» **OBJECTIVE**
Could you give the lines of the entries below as a numbered list, starting at the line containing "Click the gold" and stopping after the line containing "[x=639, y=890]", with any blank lines left out?

» **STORED ROWS**
· · · · · · ·

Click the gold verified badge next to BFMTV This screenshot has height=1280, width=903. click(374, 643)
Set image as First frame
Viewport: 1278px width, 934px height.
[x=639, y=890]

· · · · · · ·

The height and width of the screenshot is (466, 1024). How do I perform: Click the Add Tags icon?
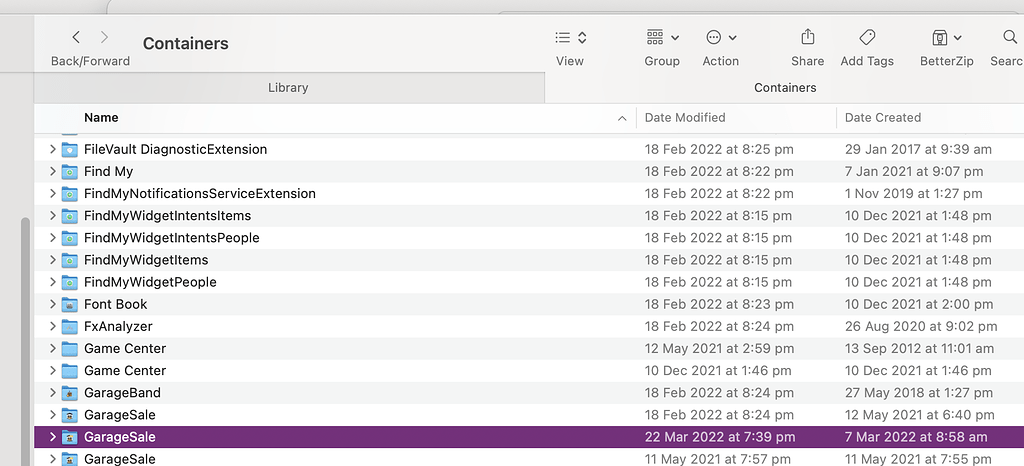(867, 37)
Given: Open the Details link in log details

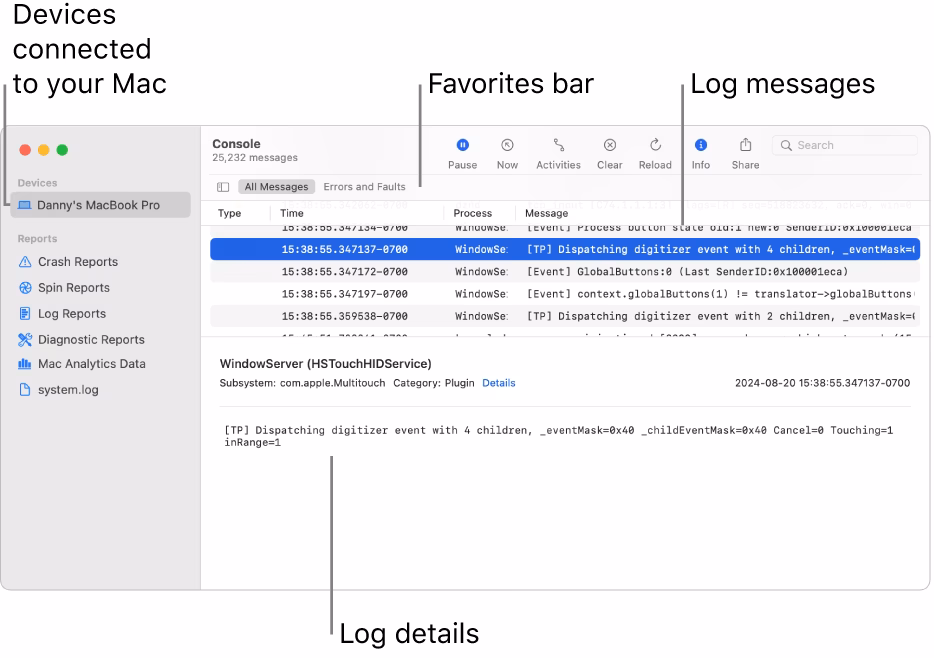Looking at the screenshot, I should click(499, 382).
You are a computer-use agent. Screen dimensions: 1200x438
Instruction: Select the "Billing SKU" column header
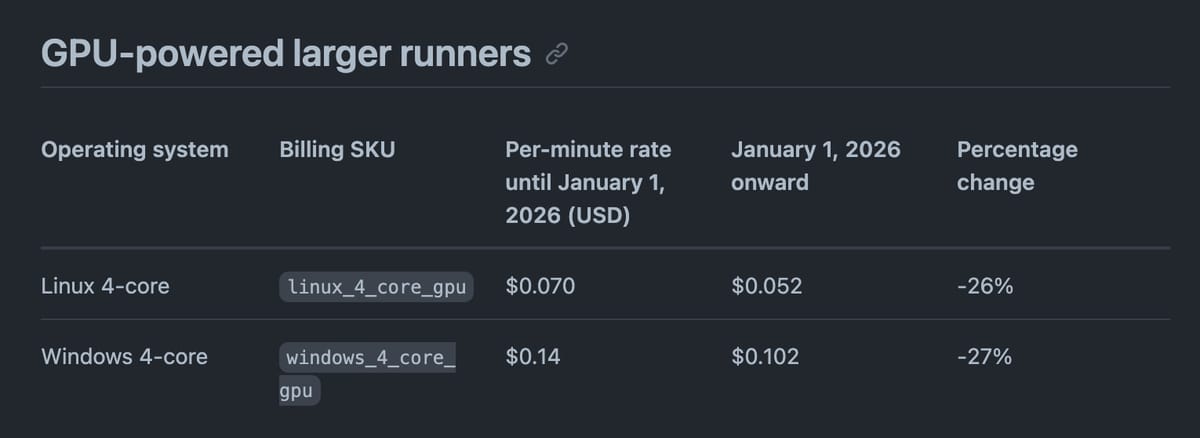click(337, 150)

· · · · · · ·

» **RESULT FOR THIS EXERCISE**
1. Click the gold verified badge next to BFMTV This screenshot has height=1280, width=903. click(374, 643)
2. Set image as First frame
3. Viewport: 1278px width, 934px height.
4. [x=639, y=890]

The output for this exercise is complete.